15 December 2009 | 1 Comment » | phenom

Around Thanksgiving I was somehow not feeling right.  It was nothing I could particularly put my finger on, but something was definitely off.  I knew I’d gotten to a point where I was genuinely worried about my weight and my overall health, but there was nothing especially alarming that supported that feeling, nor did my doctor think I had a lot to worry about.  Sure, he wanted me to eat better and lose weight, and we’d just gotten through several tests that determined I have severe sleep apnea, but really, overall, the status was definitely quo.

I went to the doctor the day after Thanksgiving to see if anything else was wrong, and of course, it wasn’t.  However, that was enough to give me a kick in the pants once and for all.  I can’t eat and/or drink with a sense of invincibility like I did when I was 23.  Exercise didn’t count if it was walking from my cubicle to the bathroom and back once every three hours.  Footlong clubs with extra mayo wasn’t the healthy eating the Subway commercials talked about.

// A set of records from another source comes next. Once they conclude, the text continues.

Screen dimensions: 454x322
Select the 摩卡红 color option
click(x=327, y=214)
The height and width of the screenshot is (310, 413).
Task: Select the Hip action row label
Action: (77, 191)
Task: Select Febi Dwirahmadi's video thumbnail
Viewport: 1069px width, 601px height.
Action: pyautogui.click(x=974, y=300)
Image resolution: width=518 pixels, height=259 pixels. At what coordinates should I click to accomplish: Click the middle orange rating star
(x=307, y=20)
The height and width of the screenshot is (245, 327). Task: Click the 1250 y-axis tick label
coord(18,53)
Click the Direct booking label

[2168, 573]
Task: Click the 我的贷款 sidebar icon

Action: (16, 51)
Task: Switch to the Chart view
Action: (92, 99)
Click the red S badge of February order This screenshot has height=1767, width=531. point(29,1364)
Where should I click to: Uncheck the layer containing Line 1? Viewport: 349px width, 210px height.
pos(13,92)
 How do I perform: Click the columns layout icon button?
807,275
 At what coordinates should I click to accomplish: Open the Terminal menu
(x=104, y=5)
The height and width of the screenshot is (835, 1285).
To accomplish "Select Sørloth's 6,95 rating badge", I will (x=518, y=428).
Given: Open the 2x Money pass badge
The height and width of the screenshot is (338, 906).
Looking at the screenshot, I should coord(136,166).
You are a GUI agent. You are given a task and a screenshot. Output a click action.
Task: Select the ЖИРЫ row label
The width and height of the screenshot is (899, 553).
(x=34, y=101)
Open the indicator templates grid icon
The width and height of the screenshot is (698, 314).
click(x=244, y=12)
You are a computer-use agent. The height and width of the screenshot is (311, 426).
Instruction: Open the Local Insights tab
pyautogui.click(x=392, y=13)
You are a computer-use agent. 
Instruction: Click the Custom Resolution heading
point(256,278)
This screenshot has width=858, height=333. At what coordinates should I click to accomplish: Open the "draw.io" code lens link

I started eating fruit regularly, vegetables as much as possible, and even had a (non-low-sodium) V8, which was pretty much a salt lick.  I’ve been doing pretty well, especially considering the timing of my bodily renovation, with holiday turkeys and cookies and work lunches to celebrate dotting the calendar and stretching my belt.  I will say, however, that I’ve been successful.  I’ve been on the treadmill at least 4 times a week since then.  I don’t know that I’ve lost as much weight as I’d hoped – maybe just about 6 or 8 pounds, but I can really tell the difference every morning I get to the third notch in the belt, instead of busting my butt to squeeze into the second notch.

Today time constraints led me to an unhealthy breakfast.  Holiday celebration led me to a calorie-filled lunch, then I recovered nicely with salmon, green beans and long grain and wild rice for dinner, only to top it off with a few handfuls of chips while sitting on the recliner watching TV.  Let’s also not gloss over the four beers.

For the first time ever in any health kick I’ve been on, I honestly felt bad about it.  I didn’t eat well, but it wasn’t specifically because of that.  More so, it was because of the realization that this is the exact same kind of thing that derailed me so often in the past.  A fast food trip here.  A delay of exercising there.  Next thing I know I’ll be back up over 260 and hating the walk to my car every day.  This is exactly how I fall back in the rut – by allowing myself a “bad” day.

I just hope that this time I have the will power, and more importantly, the self-respect to hop back on the wagon again tomorrow.